Hypothèse sur la générosité comme compensation

Un don : voilà qui semble toujours la traduction en acte d’une culpabilité. Il n’existe pas de générosité pure, on achète toujours quelque chose par « altruisme, » principalement la bonne conscience – la rigueur ou le sacrifice occasionné par le don est la contrepartie du soulagement qui en résulte. Ces prémices doivent être regardées comme rarement réfragables tant l’analyse de l’expérience, davantage que mon désir putatif de « saccager la pureté du Bien », les confirme toujours. Toute action dite « bonne » naît du sentiment d’être redevable, de l’impression d’un devoir de réparation ou d’une reconnaissance plus ou moins exacerbée de son infériorité, que confère par exemple la douce fortune, un confort privilégié, ou même le malheur d’autrui dont on pense qu’il faut se repentir pour équilibrer la quantité de bien et de mal de l’univers et pour compenser l’illégitime de sa tranquillité, selon la puérile doctrine de la compassion chrétienne et du secours aux miséreux – les moines croyaient, en se retirant et en priant, atténuer les vices du siècle entier. C’est sans parler du désir de s’attirer la quiète estime d’une bonne conscience qui vaut, pour soi comme pour le moine, une façon de béatitude détachée : je suis en paix parce que j’ai fait mon œuvre, et, ayant accompli ma part de bien humain, je suis donc bien en reste.
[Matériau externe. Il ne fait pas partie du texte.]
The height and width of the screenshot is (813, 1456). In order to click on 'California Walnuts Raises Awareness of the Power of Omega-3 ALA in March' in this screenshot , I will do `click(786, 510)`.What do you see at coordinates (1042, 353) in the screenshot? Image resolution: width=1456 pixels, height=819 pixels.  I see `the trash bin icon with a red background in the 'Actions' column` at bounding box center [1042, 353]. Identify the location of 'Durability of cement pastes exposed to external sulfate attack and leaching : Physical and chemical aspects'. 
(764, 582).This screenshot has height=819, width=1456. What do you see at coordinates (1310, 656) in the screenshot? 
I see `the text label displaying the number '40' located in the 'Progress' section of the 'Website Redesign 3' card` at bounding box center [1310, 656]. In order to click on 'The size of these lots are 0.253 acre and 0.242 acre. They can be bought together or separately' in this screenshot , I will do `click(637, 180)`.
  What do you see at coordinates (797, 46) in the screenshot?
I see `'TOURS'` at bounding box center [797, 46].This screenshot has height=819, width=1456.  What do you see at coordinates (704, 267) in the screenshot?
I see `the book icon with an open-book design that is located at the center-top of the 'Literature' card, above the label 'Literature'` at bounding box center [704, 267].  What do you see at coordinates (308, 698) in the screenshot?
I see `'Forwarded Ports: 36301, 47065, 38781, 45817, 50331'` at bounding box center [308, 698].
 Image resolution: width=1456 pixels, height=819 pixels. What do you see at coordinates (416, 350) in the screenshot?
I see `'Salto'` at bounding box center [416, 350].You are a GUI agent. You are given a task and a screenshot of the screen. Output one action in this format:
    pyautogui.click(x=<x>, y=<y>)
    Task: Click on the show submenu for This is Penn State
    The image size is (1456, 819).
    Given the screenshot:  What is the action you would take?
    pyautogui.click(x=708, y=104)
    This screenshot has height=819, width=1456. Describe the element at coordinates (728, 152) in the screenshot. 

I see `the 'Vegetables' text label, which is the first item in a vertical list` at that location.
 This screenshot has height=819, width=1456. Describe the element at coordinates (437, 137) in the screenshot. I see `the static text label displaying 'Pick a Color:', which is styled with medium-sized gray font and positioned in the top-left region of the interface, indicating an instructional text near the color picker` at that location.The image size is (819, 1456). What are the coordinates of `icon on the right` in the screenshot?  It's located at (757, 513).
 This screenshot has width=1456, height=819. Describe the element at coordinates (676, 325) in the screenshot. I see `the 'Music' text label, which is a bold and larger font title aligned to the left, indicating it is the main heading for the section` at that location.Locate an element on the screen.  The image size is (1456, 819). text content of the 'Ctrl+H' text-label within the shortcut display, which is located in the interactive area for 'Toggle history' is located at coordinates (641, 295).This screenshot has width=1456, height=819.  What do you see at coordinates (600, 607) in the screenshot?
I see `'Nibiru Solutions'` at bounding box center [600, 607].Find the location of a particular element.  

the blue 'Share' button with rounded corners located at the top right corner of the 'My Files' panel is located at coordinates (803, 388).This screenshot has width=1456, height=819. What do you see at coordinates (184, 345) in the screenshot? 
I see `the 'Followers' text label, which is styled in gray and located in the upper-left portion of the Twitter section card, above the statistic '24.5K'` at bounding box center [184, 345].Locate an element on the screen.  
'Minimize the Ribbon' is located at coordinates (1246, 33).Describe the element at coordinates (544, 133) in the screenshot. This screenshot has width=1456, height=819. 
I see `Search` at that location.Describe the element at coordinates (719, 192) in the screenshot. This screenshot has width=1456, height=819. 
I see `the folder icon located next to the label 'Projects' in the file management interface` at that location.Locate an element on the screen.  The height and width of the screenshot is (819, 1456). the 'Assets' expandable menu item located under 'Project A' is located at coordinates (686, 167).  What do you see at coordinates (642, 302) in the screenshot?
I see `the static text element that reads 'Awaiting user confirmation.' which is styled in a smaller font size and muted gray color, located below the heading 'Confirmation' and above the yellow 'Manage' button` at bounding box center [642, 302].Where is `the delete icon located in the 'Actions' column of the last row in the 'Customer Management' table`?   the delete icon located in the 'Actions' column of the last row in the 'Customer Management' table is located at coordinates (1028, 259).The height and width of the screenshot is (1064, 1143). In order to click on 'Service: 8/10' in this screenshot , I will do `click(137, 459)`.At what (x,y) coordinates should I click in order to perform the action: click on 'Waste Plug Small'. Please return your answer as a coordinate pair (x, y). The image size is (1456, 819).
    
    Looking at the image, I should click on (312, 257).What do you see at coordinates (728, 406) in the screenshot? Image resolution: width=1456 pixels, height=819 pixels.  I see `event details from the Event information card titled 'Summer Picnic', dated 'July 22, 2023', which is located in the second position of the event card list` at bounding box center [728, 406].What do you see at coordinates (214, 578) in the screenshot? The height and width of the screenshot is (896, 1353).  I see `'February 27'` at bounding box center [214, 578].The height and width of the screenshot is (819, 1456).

Or, s’il est un trait commun à tous les « généreux », c’est l’inappréciable, l’insensible, l’inexplicable de leur générosité : ils n’indiquent jamais la raison de leurs bontés, c’est-à-dire qu’ils n’argumentent jamais là-dessus, avec développements logiques et recherche des causes, particulièrement sur ce point – il est vrai qu’à peu près tout sujet les laisse également sans avis ferme, mais ils sont là incapables de seulement dire un mot sur leurs motivations au don sans recourir à des symboles, eux qui pourtant, en toute autre chose, sont des symboles évidents de paresse et d’étroitesse. Je prétends que tout ce qui est indicible comme ici est en réalité tabou, que ce qui est tabou réalise une dissimulation, et que ce qui dissimule est entaché d’insincérité ou de fausseté, même inconsciemment. Ne pas vouloir ou savoir dire est toujours l’indice d’une répugnance à révéler ou à chercher des explications, car même l’esprit simple parvient toujours à trouver des idées et des expressions simples pour se justifier, mais on pressent en l’occurrence que les mots ne seront pas favorables, et c’est alors qu’on fait valoir la « magie », le « mystère » ou « l’âme », ainsi que tous prétextes d’une nature insaisissable à autrui aussi bien qu’à ceux qui les avancent et s’en targuent. Je ne doute pas de l’explication selon laquelle le sentiment de faire le bien suffit à se sentir meilleur – ce bienfait qu’on s’octroie contre une moindre contrainte est en soi un immense réconfort, un marché très avantageux et fort profitable à la conscience –, mais j’en infère aussi une autre conclusion, des plus méthodiques et conséquentes :

Celui qui a besoin de faire le bien d’une façon spécifique, par telle action particulière et circonscrite, devine qu’il est insuffisant à le faire par des biais généraux, par d’autres moyens courants, notamment pas des œuvres quotidiennes : il lui faut de l’inhabituel et du ponctuel pour se sentir absout ou pour se croire contribuable du bien universel. C’est donc que son travail ordinaire de ne lui semble pas déjà un motif de bien, une action bonne, autrement cette personne n’œuvrerait pas à compléter ou à pallier ce manque en dispensant ailleurs ses bonnes actions, car elle aurait assez de son métier pour se constituer une bonne conscience. En somme, je pose comme une hypothèse extrêmement cohérente psychologiquement que celui qui « fait un acte généreux » sait intrinsèquement que son travail – c’est-à-dire que l’essentiel du temps de sa vie – ne propose aucun bienfait majeur, direct ou indirect, et que c’est pour cela précisément qu’il ressent le besoin de compenser son inaction et son absence d’influence positive par quelque fait « exceptionnel ». Ainsi, il faut admettre qu’un être généreux de manière bénévole a des raisons de se trouver inutile professionnellement, et il le sait tant qu’il s’en sent, en loin, coupable.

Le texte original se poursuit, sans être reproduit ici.